Most apps need peak capacity for maybe 4 hours daily. You're paying for Black Friday traffic levels on a random Tuesday in March.
# Instead of this static config
resources:
requests:
cpu: "2000m"
memory: "4Gi"
limits:
cpu: "4000m"
memory: "8Gi"
# Use dynamic scaling
autoscaling:
targetCPU: 70
targetMemory: 80
minReplicas: 2
maxReplicas: 20
Dev environments run 24/7
Your staging cluster mirrors production specs. It runs all weekend while your team is offline. You're paying 168 hours for 40 hours of actual usage.
Quick math: If production costs $5K monthly, idle dev environments probably cost another $3K.
Data transfer charges sneak up
Put your API in us-east-1 and database in us-west-2? Every query generates transfer costs. Health checks, logs, monitoring, it all adds up.
I've seen teams pay $1,500 monthly in transfer fees that could be eliminated by moving services to the same AZ.
The worst auto-scaling mistake
Auto-scaling should save money, right? Wrong, if configured badly.
Most teams set aggressive scale-up (respond to load in 2 minutes) but conservative scale-down (wait 15 minutes before reducing capacity). Your infrastructure scales to handle peak traffic, then stays there.
# Broken scaling policy
scaleUp:
stabilizationWindowSeconds: 60
policies:
- periodSeconds: 60
value: 100%
scaleDown:
stabilizationWindowSeconds: 900 # 15 minutes!
policies:
- periodSeconds: 300
value: 10%
This configuration scales up fast but barely scales down. Fix the scale-down window:
scaleDown:
stabilizationWindowSeconds: 300 # 5 minutes
policies:
- periodSeconds: 60
value: 50%
Quick wins that cut costs immediately
Schedule non-production environments
# Stop dev environments at 8 PM
0 20 * * * kubectl scale deployment --replicas=0 --all -n development
# Start them at 8 AM
0 8 * * 1-5 kubectl scale deployment --replicas=3 --all -n development
This alone can reduce non-prod costs by 70%.

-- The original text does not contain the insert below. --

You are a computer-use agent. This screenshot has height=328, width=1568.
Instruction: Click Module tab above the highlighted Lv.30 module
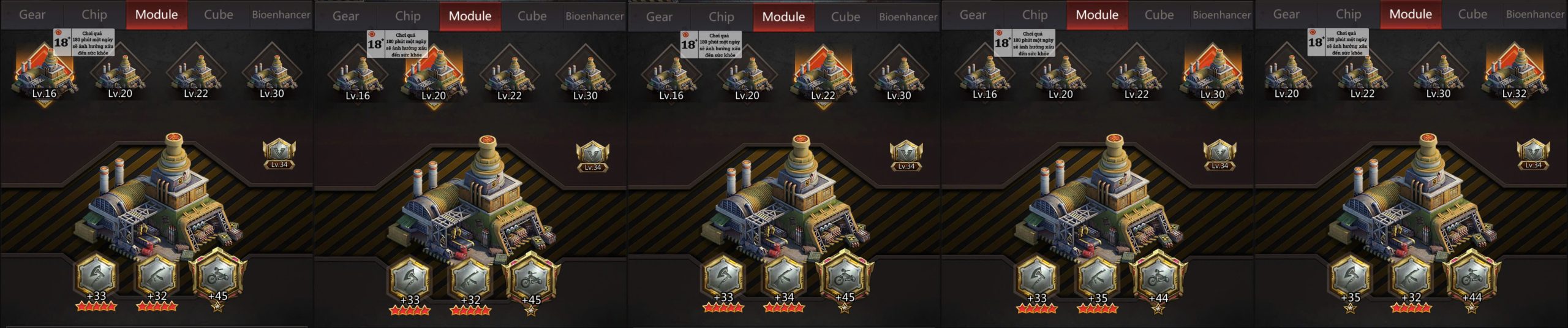1097,15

Right-size based on actual metrics
Look at your monitoring. If CPU averages 20% and memory stays under 40%, you're overpaying.
Don't guess, measure:
# Get actual resource usage
kubectl top pods --containers=true
# Check utilization over time
prometheus_query='rate(cpu_usage_seconds_total[5m]) * 100'
Fix data transfer architecture
- Keep database and app servers in the same AZ
- Use CDNs for static assets
- Compress API responses
- Cache frequently accessed data
Real example: $28K to $11K monthly
A client came to me spending $28K monthly on AWS. Here's what we found:
- Database:
db.r5.4xlargerunning at 15% utilization - Six dev environments: Running 24/7, costing $8,400/month
- Cross-region traffic: $1,200/month in transfer fees
- Log storage: 2TB kept for 2 years
The fixes:
- Downsized database: Saved $2,100/month
- Scheduled dev environments: Saved $5,900/month
- Moved DB to same region: Eliminated transfer costs
- Reduced log retention: Saved $400/month
Result: 59% cost reduction, better performance, happier developers.
Your action plan
- Tag everything - You can't optimize what you can't measure
- Start with the biggest costs - Focus on compute and storage first
- Automate scheduling - Dev environments off nights/weekends
- Monitor utilization - Right-size based on real data
- Review quarterly - Requirements change, resources should too
Don't try to fix everything at once. Pick your largest cost center and optimize that first. A 10% reduction in your biggest expense beats a 50% reduction in something small.
Your cloud bill doesn't have to keep growing. These optimizations typically take 2-3 weeks to implement and save 40-60% monthly. Your CFO will thank you.